= WHAT IS EXPECTED =
Render the stretch of the data from the line containing "This screenshot has width=1309, height=543." through the end of the data as a JSON list of strings, one per line, with blank lines skipped and the pictures left out.

= INFORMATION SUPPLIED =
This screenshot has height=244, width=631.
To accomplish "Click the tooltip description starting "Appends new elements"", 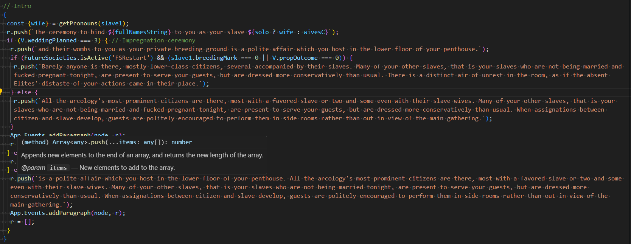I will [142, 155].
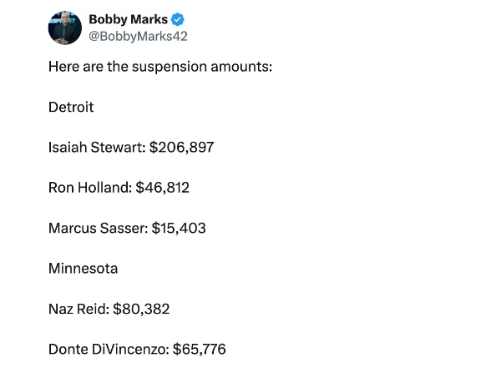Click the $80,382 suspension amount
496x368 pixels.
click(x=141, y=309)
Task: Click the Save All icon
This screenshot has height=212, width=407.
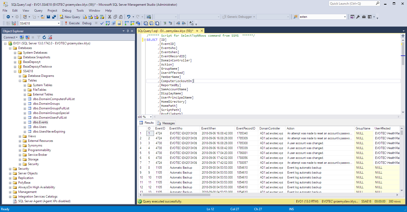Action: (54, 17)
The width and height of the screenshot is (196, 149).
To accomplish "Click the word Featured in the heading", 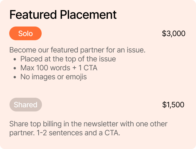I will click(x=33, y=15).
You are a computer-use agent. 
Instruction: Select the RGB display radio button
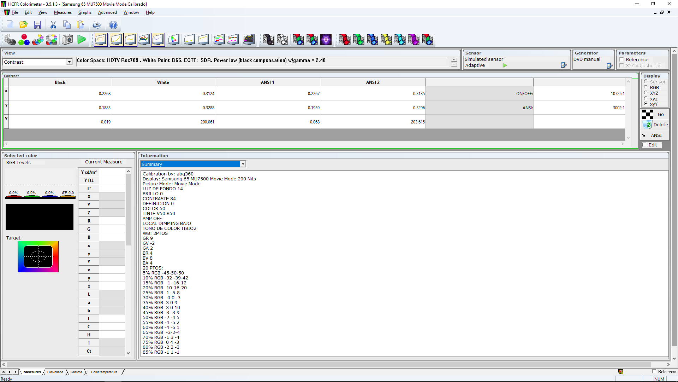pos(646,87)
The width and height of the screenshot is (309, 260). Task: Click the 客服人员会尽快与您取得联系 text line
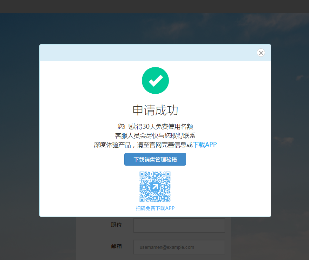point(155,136)
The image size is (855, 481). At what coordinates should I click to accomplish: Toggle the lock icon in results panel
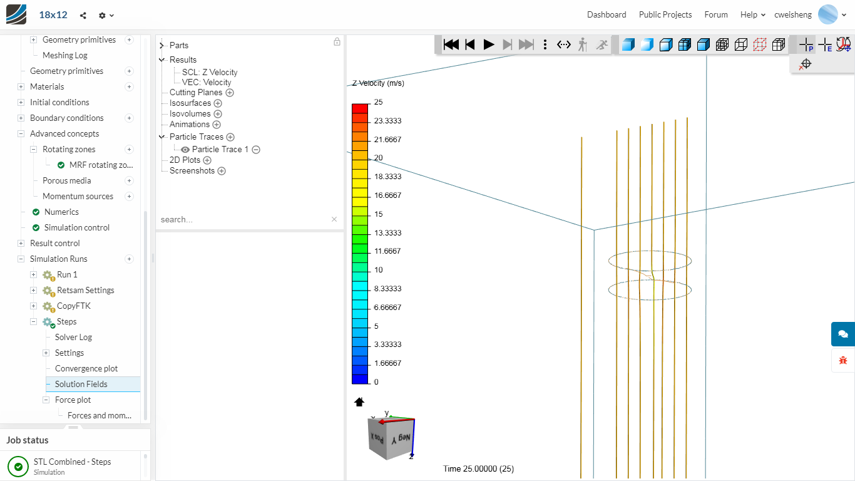click(337, 42)
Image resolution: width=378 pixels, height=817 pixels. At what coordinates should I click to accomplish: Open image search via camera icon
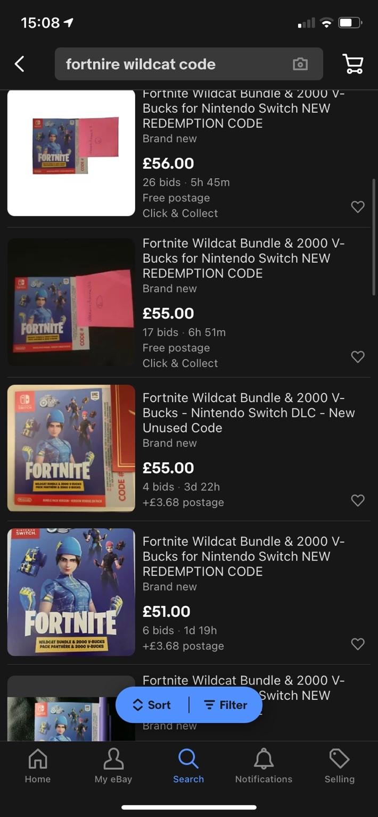pos(300,63)
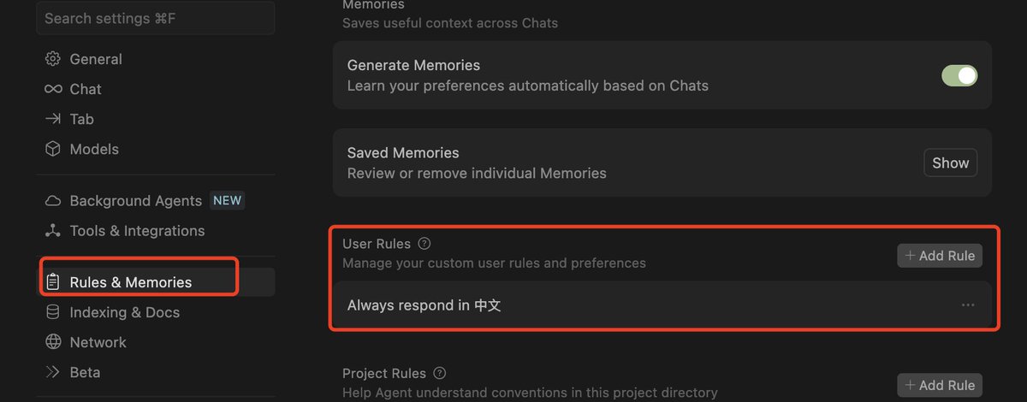Screen dimensions: 1027x402
Task: Click the Beta chevrons icon
Action: 53,372
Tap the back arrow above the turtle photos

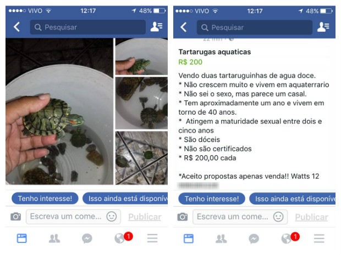coord(17,27)
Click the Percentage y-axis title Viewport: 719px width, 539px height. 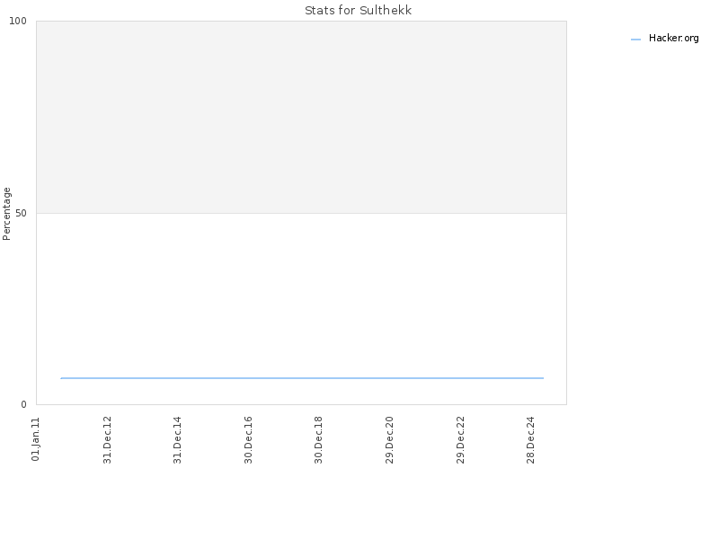6,214
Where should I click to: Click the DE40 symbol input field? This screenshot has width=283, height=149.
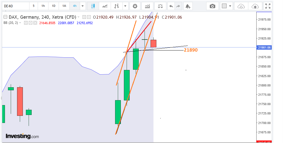coord(15,6)
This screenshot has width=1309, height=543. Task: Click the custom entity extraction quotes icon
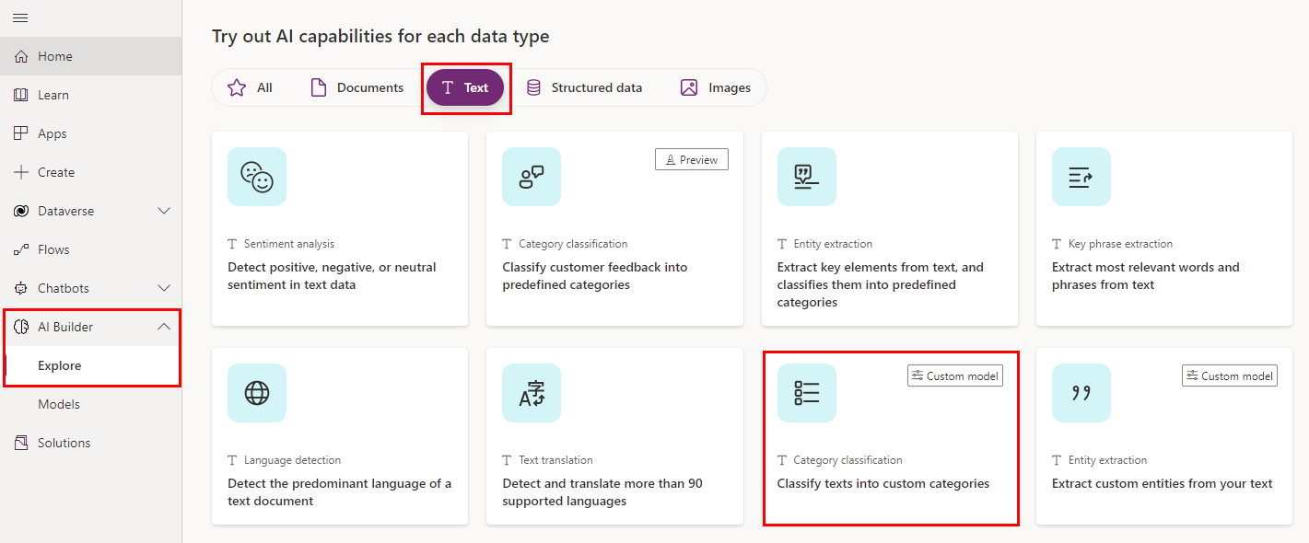[1081, 393]
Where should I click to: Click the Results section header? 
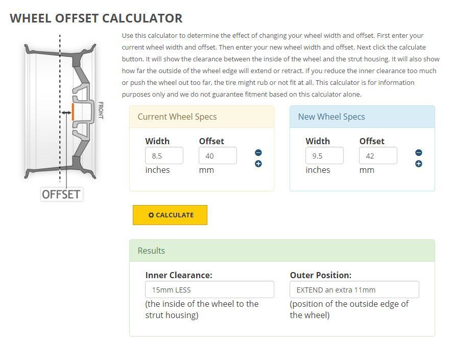pos(151,251)
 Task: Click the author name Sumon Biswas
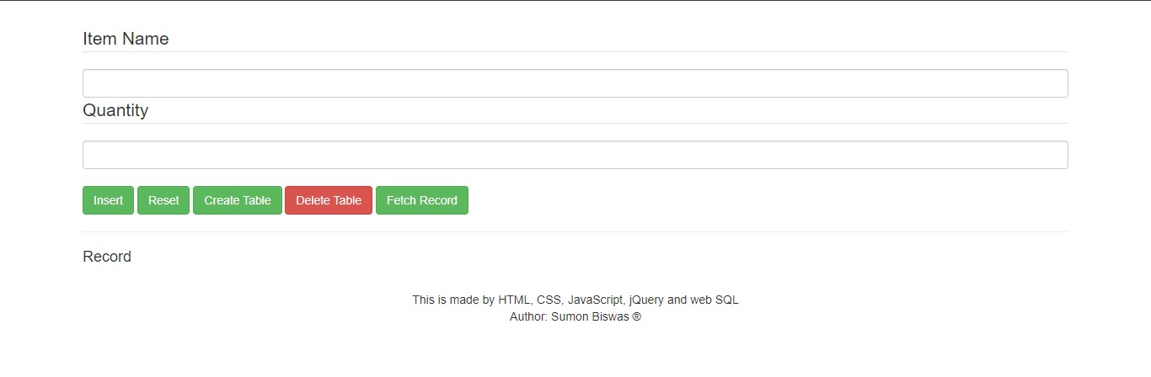click(590, 317)
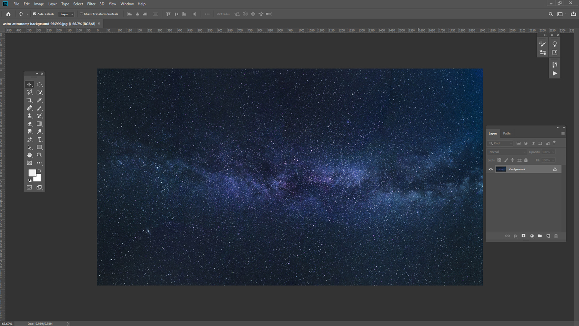Open the three-dots align options button

click(x=207, y=14)
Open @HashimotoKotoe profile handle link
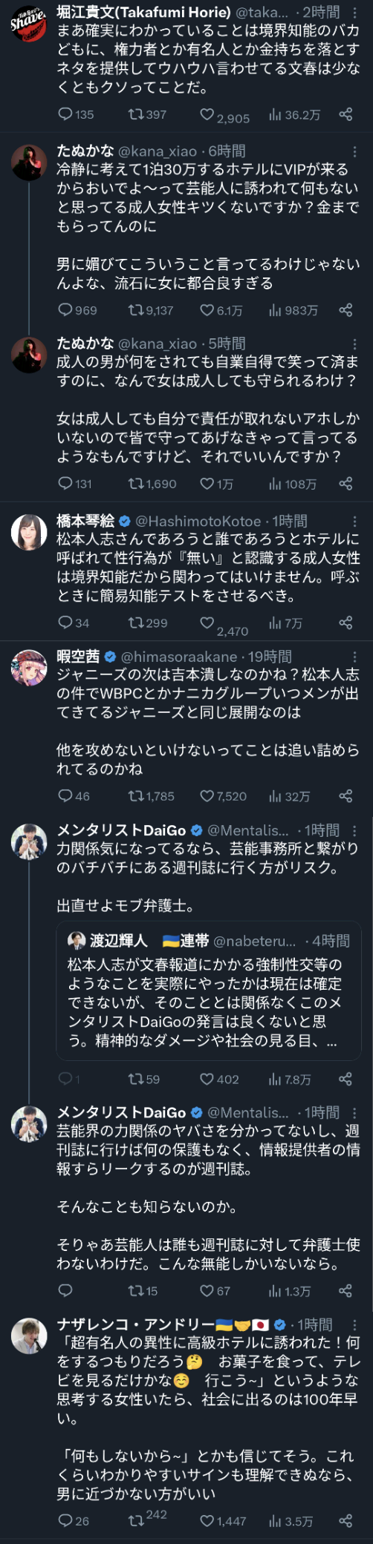The width and height of the screenshot is (373, 1544). [x=198, y=522]
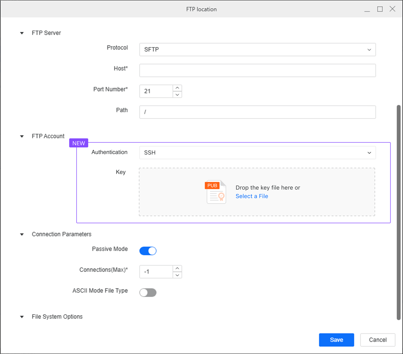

= RESPONSE TO THIS TASK =
[
  "This screenshot has width=1309, height=543. Task: Click the custom entity extraction quotes icon",
  "[1081, 393]",
  "Where should I click to: Click the Results section header? ",
  "pos(151,251)",
  " Task: Click the author name Sumon Biswas",
  "click(590, 317)",
  "Open the three-dots align options button",
  "click(x=207, y=14)",
  "Open @HashimotoKotoe profile handle link",
  "The width and height of the screenshot is (373, 1544). [x=198, y=522]"
]